I am in an environment of my own choosing today. I surround myself with people who are on similar paths in life, working to become better people whenever we can. I am picky about who I spend my time with these days and I choose people who I know I can count on to help me stay safe and accountable. The thing of it is that, as I mentioned before, lending a hand to those in need is an extremely important part of my healing journey and for me, right now, that means getting involved in a meaningful way with people who are still struggling with addiction or who are newly in recovery. It can be an amazing thing. It can be uplifting and soul-soothing to really be able to reach someone.

It can also be heartbreaking. Addiction is a life or death matter and I’ve seen my fair share of death throughout the last decade. Like most things, when I was out there living that life it was easy enough to turn off my awareness of the very real danger facing me on a daily basis. I knew that the drug supply was tainted. I knew that it was happening all around me. Yet I was able to just compartmentalize the risks I was taking and power through. Now, on the other side I have swung entirely the other way and news of another overdose just turns me into a pile of goo.

It’s not just because I see the fallout. It’s not just the shattered lives that are left to deal with the loss. It’s something beyond that that hits me right between the eyes and demands to know, “Why did I get so lucky?”

Luck. Right place, right time. I was playing dodgeball with hand grenades and I was fortunate to have made it out alive. I took the risks. I ran with that crowd. I did all of the same things and made the same mistakes and somehow, by some miracle, I am still here.

And that part of me that I mentioned, the one who needs to see little messages of encouragement from the universe, clings to the fact that I am still here. Maybe it was entirely entropy and randomness that spared me from the clutches of death. Maybe it was. But maybe, just maybe, it’s because I still have work to do.

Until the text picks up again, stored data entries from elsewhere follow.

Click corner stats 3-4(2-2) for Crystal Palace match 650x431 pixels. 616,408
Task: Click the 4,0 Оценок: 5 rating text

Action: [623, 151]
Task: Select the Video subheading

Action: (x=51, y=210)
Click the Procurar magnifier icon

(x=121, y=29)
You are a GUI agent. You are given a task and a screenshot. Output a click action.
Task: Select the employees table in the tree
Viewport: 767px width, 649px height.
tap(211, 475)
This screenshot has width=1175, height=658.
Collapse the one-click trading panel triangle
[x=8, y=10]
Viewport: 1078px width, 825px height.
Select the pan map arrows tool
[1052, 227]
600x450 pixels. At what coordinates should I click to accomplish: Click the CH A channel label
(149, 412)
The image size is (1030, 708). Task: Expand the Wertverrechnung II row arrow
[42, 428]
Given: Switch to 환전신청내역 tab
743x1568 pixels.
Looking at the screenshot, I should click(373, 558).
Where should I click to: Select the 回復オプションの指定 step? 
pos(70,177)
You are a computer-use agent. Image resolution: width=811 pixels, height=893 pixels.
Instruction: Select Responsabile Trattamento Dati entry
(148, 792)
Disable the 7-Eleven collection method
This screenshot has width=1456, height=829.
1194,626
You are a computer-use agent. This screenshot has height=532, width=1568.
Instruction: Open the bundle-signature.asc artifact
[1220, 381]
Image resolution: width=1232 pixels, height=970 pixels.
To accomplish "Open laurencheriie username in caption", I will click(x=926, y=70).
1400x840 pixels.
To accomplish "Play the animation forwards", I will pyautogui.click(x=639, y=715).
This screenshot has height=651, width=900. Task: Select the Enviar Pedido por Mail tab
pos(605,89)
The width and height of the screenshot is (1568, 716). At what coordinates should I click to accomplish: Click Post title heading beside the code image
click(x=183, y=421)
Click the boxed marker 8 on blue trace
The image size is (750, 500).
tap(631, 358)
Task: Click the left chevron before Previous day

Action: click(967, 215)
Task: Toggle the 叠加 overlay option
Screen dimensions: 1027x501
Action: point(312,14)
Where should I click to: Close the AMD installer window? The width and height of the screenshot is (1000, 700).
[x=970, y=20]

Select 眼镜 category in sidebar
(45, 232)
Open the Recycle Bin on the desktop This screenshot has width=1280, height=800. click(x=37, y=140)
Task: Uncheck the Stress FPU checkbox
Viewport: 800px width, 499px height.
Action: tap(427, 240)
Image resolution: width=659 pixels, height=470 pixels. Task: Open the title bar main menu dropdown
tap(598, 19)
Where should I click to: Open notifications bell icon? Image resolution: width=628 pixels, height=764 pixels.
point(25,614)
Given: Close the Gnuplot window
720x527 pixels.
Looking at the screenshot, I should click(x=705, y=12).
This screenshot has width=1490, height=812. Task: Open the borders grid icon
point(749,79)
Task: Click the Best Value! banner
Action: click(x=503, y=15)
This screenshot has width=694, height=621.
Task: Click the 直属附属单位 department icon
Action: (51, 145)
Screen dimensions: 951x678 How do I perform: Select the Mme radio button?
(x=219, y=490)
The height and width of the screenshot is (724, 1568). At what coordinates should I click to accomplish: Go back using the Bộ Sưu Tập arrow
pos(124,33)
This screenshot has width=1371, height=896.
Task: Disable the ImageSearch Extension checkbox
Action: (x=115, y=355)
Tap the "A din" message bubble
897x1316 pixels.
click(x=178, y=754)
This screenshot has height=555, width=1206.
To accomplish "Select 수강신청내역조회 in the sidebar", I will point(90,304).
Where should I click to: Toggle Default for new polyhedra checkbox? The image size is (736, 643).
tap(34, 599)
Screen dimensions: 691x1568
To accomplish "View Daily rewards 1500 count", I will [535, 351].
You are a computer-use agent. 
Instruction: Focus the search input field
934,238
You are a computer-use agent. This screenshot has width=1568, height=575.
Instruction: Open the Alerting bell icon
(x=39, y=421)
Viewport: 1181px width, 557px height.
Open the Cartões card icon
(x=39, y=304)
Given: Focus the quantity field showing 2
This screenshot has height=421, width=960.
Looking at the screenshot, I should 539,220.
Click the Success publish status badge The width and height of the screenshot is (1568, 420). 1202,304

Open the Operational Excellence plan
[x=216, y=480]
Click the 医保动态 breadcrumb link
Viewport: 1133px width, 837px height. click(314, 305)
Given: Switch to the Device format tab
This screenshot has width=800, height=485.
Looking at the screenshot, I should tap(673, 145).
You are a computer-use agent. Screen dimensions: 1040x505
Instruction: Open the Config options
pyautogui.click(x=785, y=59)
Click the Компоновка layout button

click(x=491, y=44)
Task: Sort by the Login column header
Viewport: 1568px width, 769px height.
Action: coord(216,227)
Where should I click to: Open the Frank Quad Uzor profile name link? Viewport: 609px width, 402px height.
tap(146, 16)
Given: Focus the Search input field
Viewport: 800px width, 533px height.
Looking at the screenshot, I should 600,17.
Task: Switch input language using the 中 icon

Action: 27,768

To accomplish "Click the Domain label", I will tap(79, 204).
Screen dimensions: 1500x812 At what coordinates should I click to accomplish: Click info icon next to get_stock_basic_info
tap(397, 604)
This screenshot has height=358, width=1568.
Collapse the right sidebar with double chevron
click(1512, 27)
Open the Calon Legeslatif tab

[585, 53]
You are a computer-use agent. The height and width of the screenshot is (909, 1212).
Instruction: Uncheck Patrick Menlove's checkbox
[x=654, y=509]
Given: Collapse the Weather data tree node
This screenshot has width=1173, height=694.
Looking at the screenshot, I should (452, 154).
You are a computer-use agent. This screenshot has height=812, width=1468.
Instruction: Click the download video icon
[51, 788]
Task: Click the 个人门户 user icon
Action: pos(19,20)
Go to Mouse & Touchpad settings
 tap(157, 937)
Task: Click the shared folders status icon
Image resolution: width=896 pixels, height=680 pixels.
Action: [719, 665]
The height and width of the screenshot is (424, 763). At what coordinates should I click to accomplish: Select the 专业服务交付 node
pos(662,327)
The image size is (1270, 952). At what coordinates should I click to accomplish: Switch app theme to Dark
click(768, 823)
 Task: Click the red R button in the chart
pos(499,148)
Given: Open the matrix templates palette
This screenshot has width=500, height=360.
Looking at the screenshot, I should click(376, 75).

It isn’t fair, you know. It isn’t fair that some people find the answers to keep them safe and that some people never do. It isn’t fair that some children are orphaned by addiction while mine still have their mother. It isn’t fair and I feel massive amounts of guilt because I’m still here. And I could get lost in that feeling of injustice if I wasn’t careful but instead, I take it as a message.

It doesn’t matter if it is random or planned, my job is to not take it for granted. My job is to realize that every day on this earth, on this side of addiction, is a gift I’ve been given that I can freely give away. I’m here, I might as well make the most of it.

And never forget that this is a unique opportunity that many others never got.

For that, I am eternally grateful.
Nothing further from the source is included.